Lula é um ex-engraxate que saiu da extrema pobreza no nordeste do Brasil castigado pela seca para se tornar um metalúrgico e líder sindical que acabou levando seu Partido dos Trabalhadores a quatro vitórias presidenciais consecutivas. Mas o carismático político veio para tipificar a corrupção que manchava seu partido e acabou levando à sua própria prisão. A Suprema Corte brasileira anulou suas condenações no ano passado alegando que o juiz de primeira instância havia sido parcial contra ele, mas muitos brasileiros continuam convencidos de que ele é um ladrão.

Mas a aparente vantagem de Lula era que ele estava concorrendo contra Bolsonaro, cuja coalizão começou a se fragmentar quase tão logo se uniu, desfeita por uma pandemia devastadora que ele zombou e descartou, a crise econômica que ele lutou para conter e alguns golpes políticos danosos que ele infligido a si mesmo.

O país agora mergulhará no que pode ser seu momento politicamente mais incerto desde que deixou o jugo da ditadura. O medo que muitas pessoas já sentiam ao entrar nesta eleição – medo da violência, medo do futuro do país – só aumentará nas próximas semanas. Já houve violência e assassinatos entre apoiadores de Bolsonaro e Lula.

“As pessoas não estão falando de política por medo de levar um tiro”, disse Lima. “Eles não estão andando com a camisa do candidato por medo de serem espancados.”

Aumentar a tensão tem sido a campanha de Bolsonaro para minar a confiança no voto. Durante meses, ele fez campanha tanto contra as instituições eleitorais do Brasil quanto contra Lula. Ele atacou o processo de votação como inverificável sem oferecer provas. Ele afirmou que as mesmas pessoas que libertaram Lula da prisão estarão contando os votos do país. E ele prometeu não aceitar nenhum resultado de eleições que não considerasse “limpas”.

Muitos de seus apoiadores foram preparados para desconfiar de qualquer voto que não siga o seu caminho.

“Houve fraude”, declarou Alvaro Corbellion, 59, agricultor aposentado na Esplanada de Brasília. “Onde estão esses supostos eleitores de Lula? Eles são inexistentes. Eles não estão em lugar algum para serem vistos.”

Se Bolsonaro for derrotado, disse ele, estava pronto para “pegar em armas” e lutar em uma guerra civil.

“O povo brasileiro é pacífico”, disse ele. “Mas nossa paciência tem limites.”

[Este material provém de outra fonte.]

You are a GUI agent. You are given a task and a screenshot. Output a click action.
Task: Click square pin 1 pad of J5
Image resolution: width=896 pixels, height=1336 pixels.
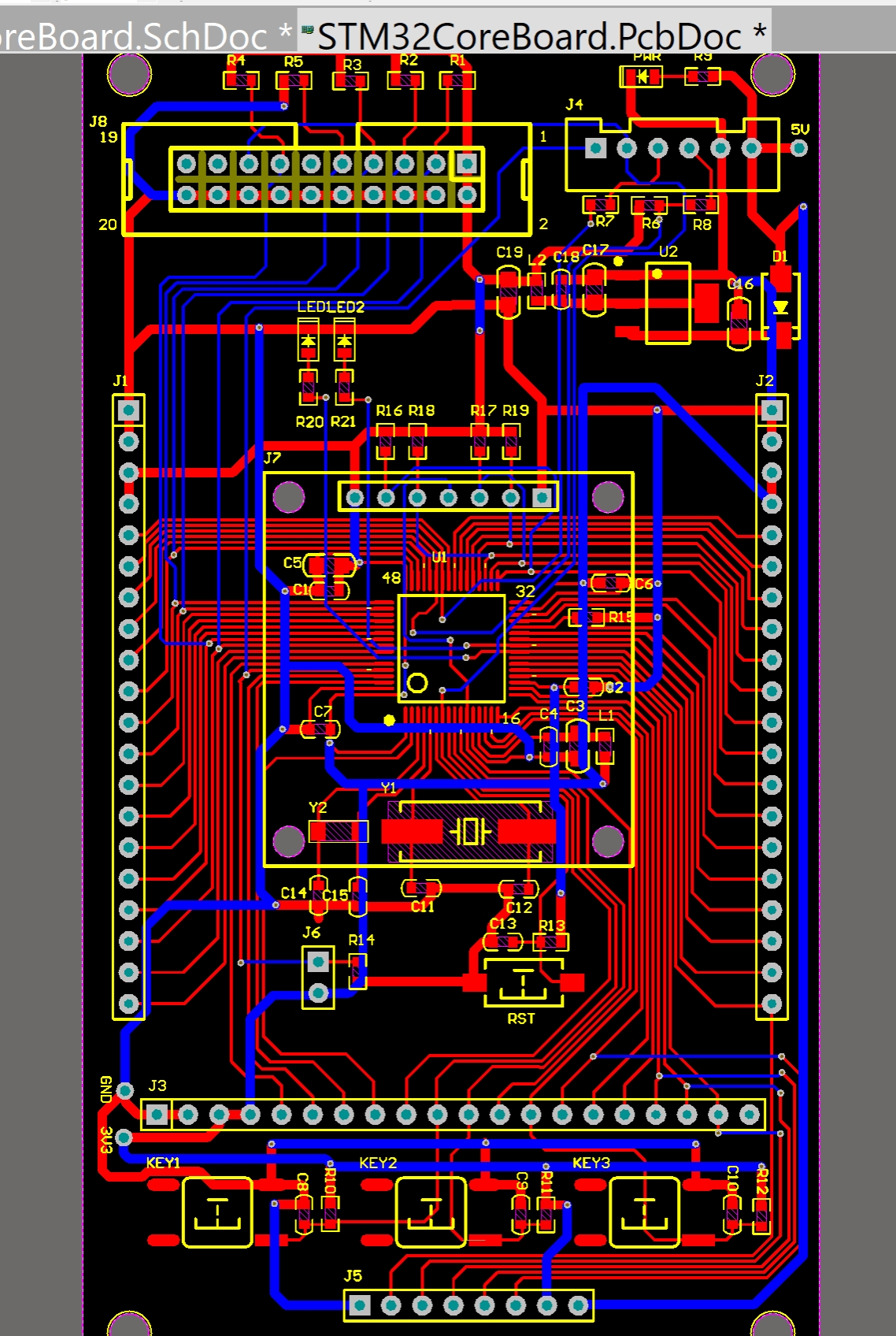pos(360,1305)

Por Terrence McCoy é o chefe do escritório do Washington Post no Rio de Janeiro. Ele ingressou no The Post em 2014 e foi redator da equipe nas mesas local, nacional e estrangeira.  Twitter

Por Paulina Villegas é uma repórter da General Assignment cobrindo notícias de última hora e histórias de empresas nacionais para o The Washington Post. Anteriormente, ela trabalhou no escritório do New York Times no México, onde seu trabalho se concentrava em crimes de drogas, corrupção governamental e questões de direitos humanos.  Twitter

O texto não representa necessariamente a opinião do Jornal GGN. Concorda ou tem ponto de vista diferente? Mande seu artigo para [email protected].

Redação

0 Comentário

Deixe um comentário

O seu endereço de e-mail não será publicado. Campos obrigatórios são marcados com *

Você pode fazer o Jornal GGN ser cada vez melhor.

Apoie e faça parte desta caminhada para que ele se torne um veículo cada vez mais respeitado e forte.